Di Vece et al. compared the ablation area produced by a single application of MWA to that produced by an internally cooled RFA system in 40 patients with both primary and secondary inoperable liver tumors and found the long- and short- axis diameters of the ablation areas produced by MWA to be significantly greater than those produced by RFA. Clinical trials with new generation MWA devices seem to prove that MWA produces larger ablation volumes than RFA, with faster ablation times. Improvements in MWA devices are also enabling the performance of percutaneous thermal ablation on medium and large HCC lesions. Yin et al. who treated 109 patients with HCC lesions measuring 3.0-7.0 cm with percutaneous RFA or MWA, found no significant difference in CA rates between RFA and MWA [18].

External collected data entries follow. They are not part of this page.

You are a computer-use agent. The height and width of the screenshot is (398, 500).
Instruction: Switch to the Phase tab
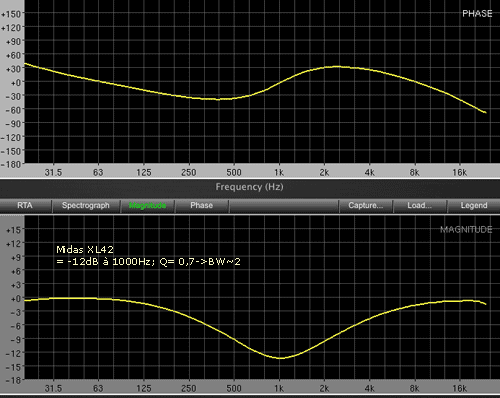click(202, 205)
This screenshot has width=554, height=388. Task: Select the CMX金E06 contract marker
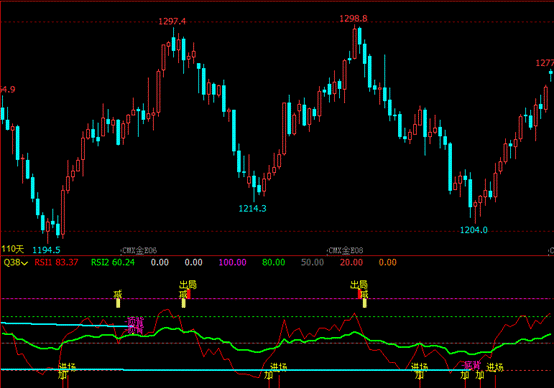(x=139, y=251)
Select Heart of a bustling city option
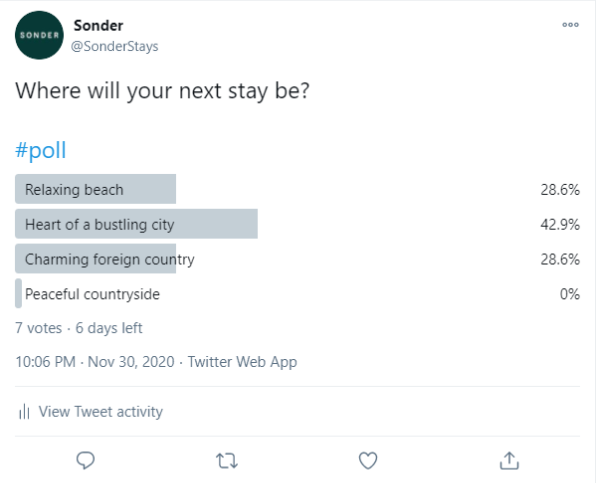This screenshot has height=483, width=596. click(297, 224)
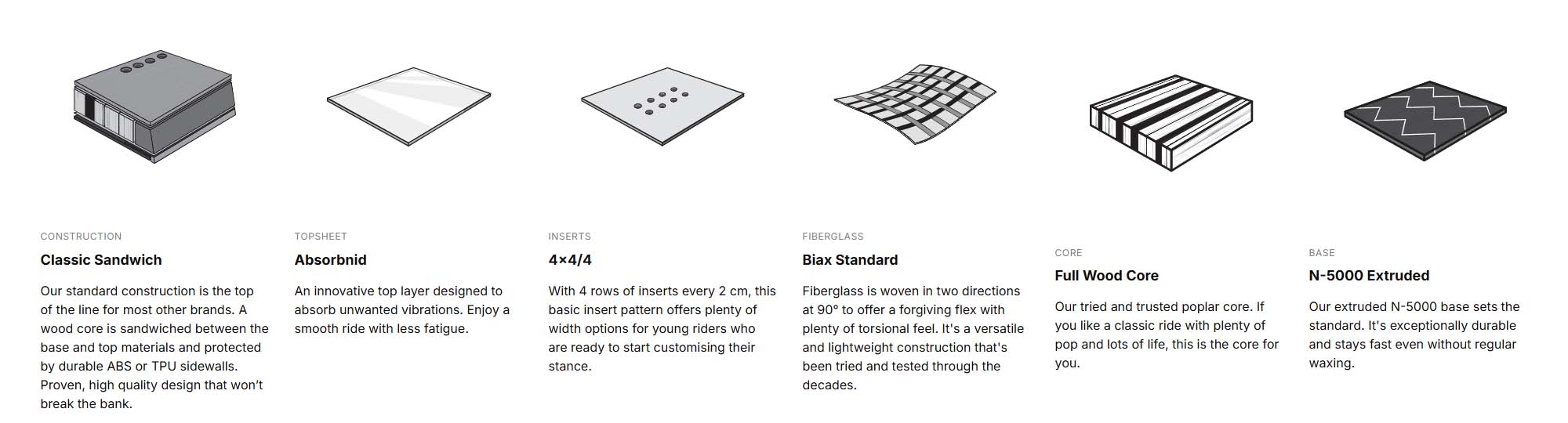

Results regarding local disease control rates with MWA as compared to RFA are controversial. Early reports show comparable rates for local tumor control after MWA and RFA. A majority of published studies support the comparability of the two techniques in overall survival, local recurrence, and complication rates. Ding et al. however, found fewer recurrences after RFA than after MWA. They attribute this difference to the size of the lesions ablated, noting that a greater proportion of lesions in the MWA group exceeded 3 cm relative to the RFA group. Lesion size is known to influence local recurrence and it appears to have affected these results. Across studies, survival rates after MWA and RFA are generally comparable [1]. A prospective multi- institutional trial with variable clinical validation models would be beneficial [17].


Conclusion

HCC is a major cause of morbidity and mortality worldwide. It is a malignant neoplasm with a poor prognosis. HCC is being detected earlier and at increasing rates, due to both higher disease incidence and available imaging techniques. Management is based on the stage of disease. Current curative treatments include hepatic resection, liver transplantation, and percutaneous thermal ablation. Evolution of ablative techniques from PEI to RFA and now MWA continues to provide improved local tumor control as well as overall survival.